--- Task statement ---
With the pictures omitted, set down exactly the lines from the one that contains "Instruction: Go to previous record arrow" through the last line of the data.

======== Provided data ========

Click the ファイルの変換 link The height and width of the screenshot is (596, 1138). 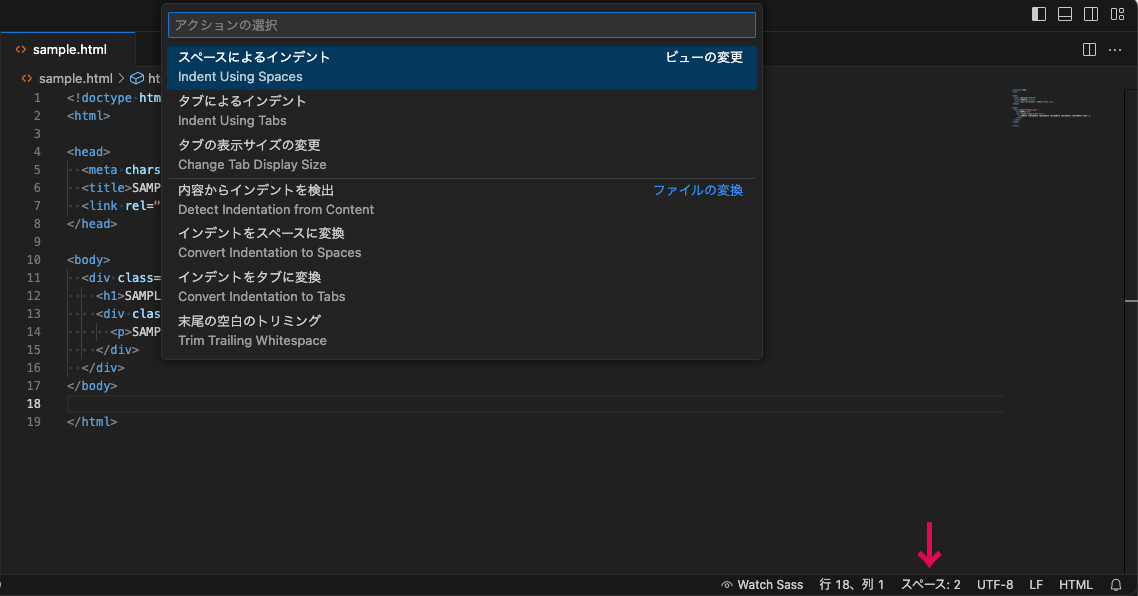697,190
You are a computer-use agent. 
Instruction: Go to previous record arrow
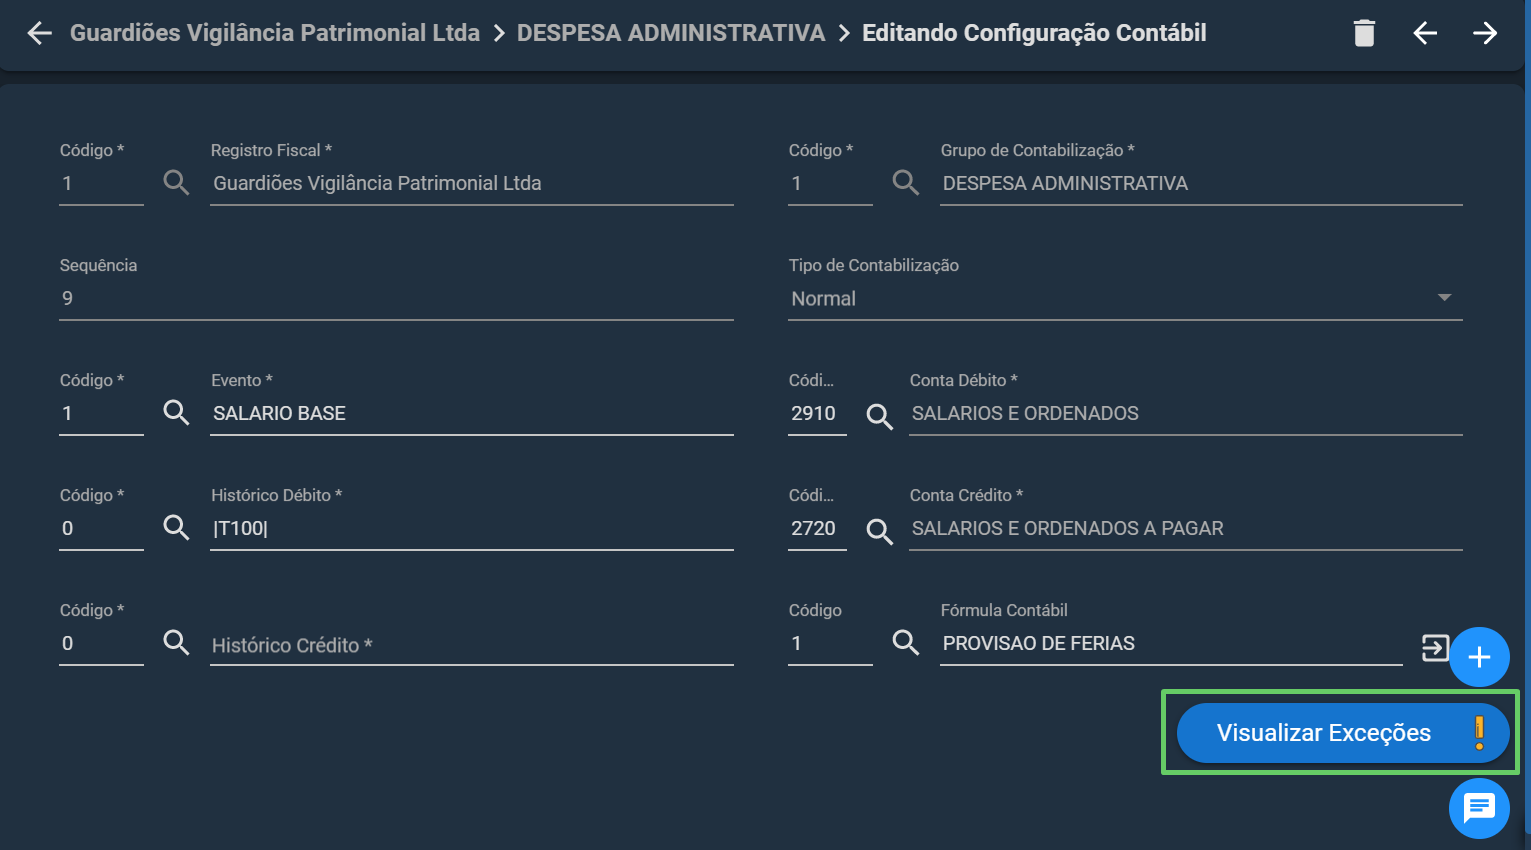pos(1425,33)
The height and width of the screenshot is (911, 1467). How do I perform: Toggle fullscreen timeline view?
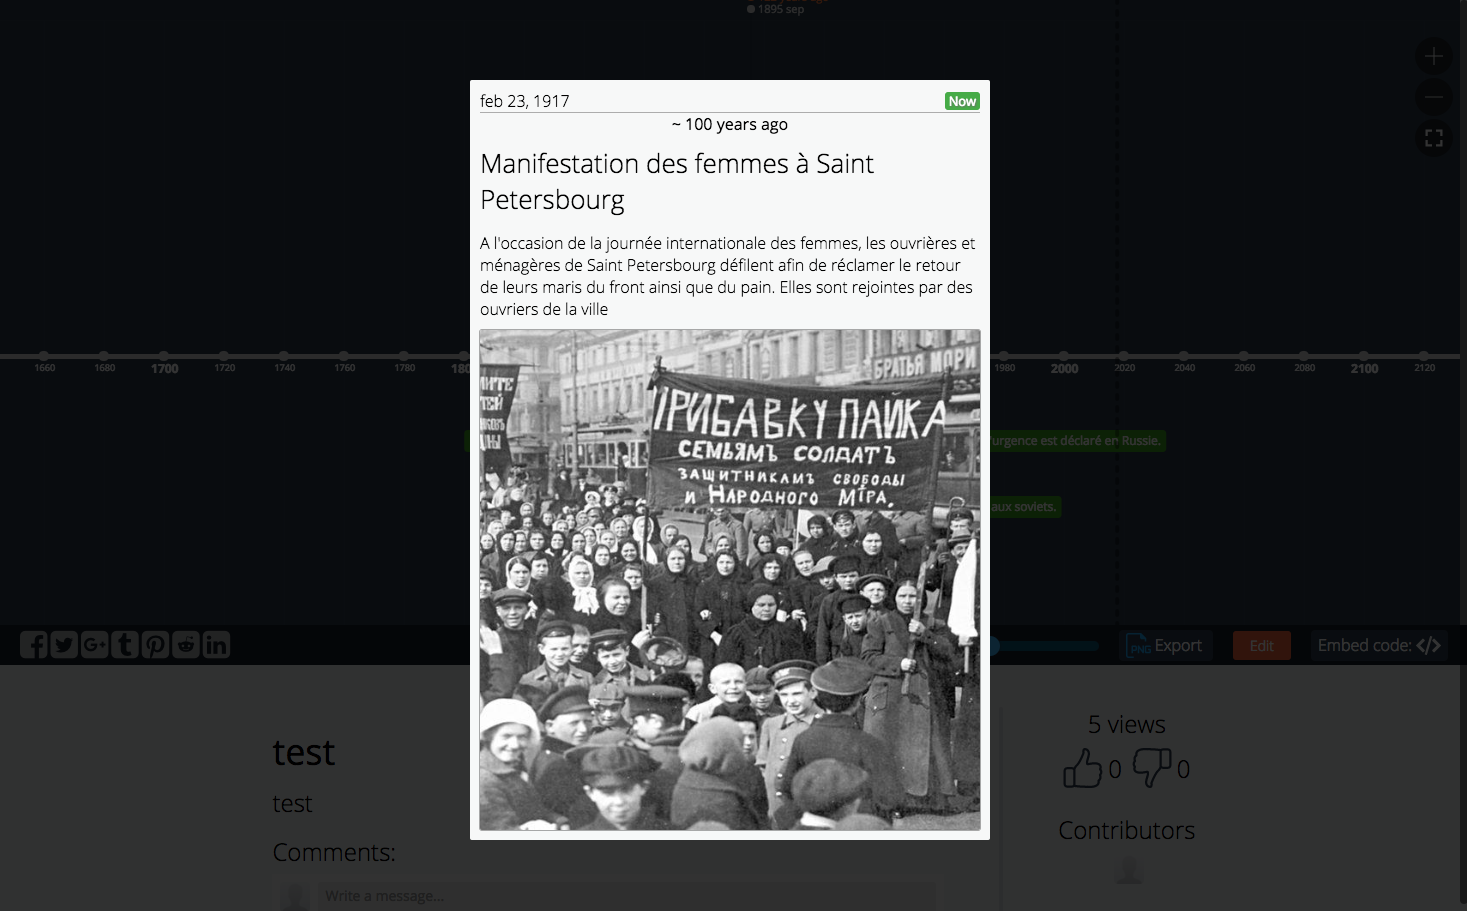point(1434,138)
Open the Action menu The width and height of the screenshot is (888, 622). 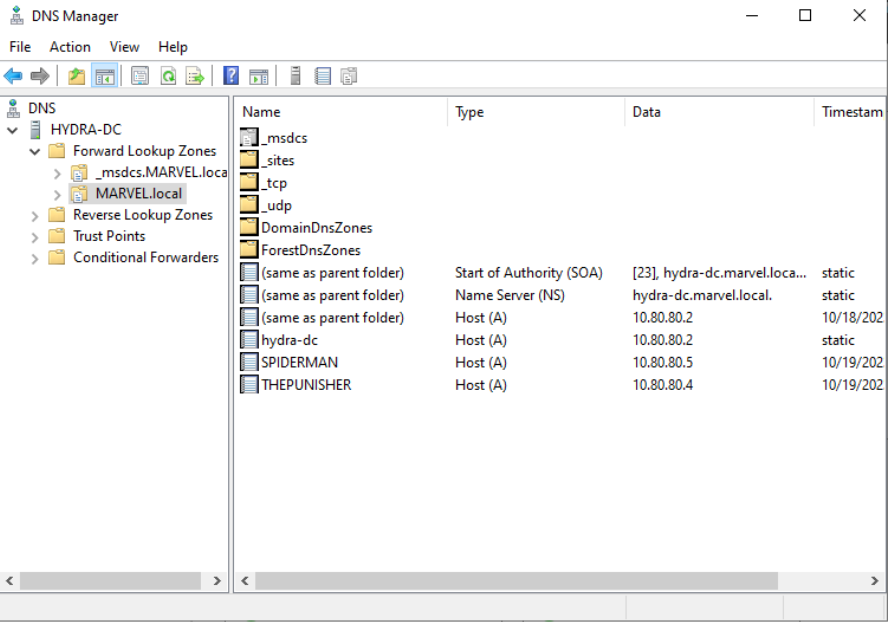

========

--- Solution ---
Instruction: Go to previous record arrow
pos(1425,33)
The height and width of the screenshot is (911, 1467). How do I perform: Toggle fullscreen timeline view?
point(1434,138)
Open the Action menu The width and height of the screenshot is (888, 622). 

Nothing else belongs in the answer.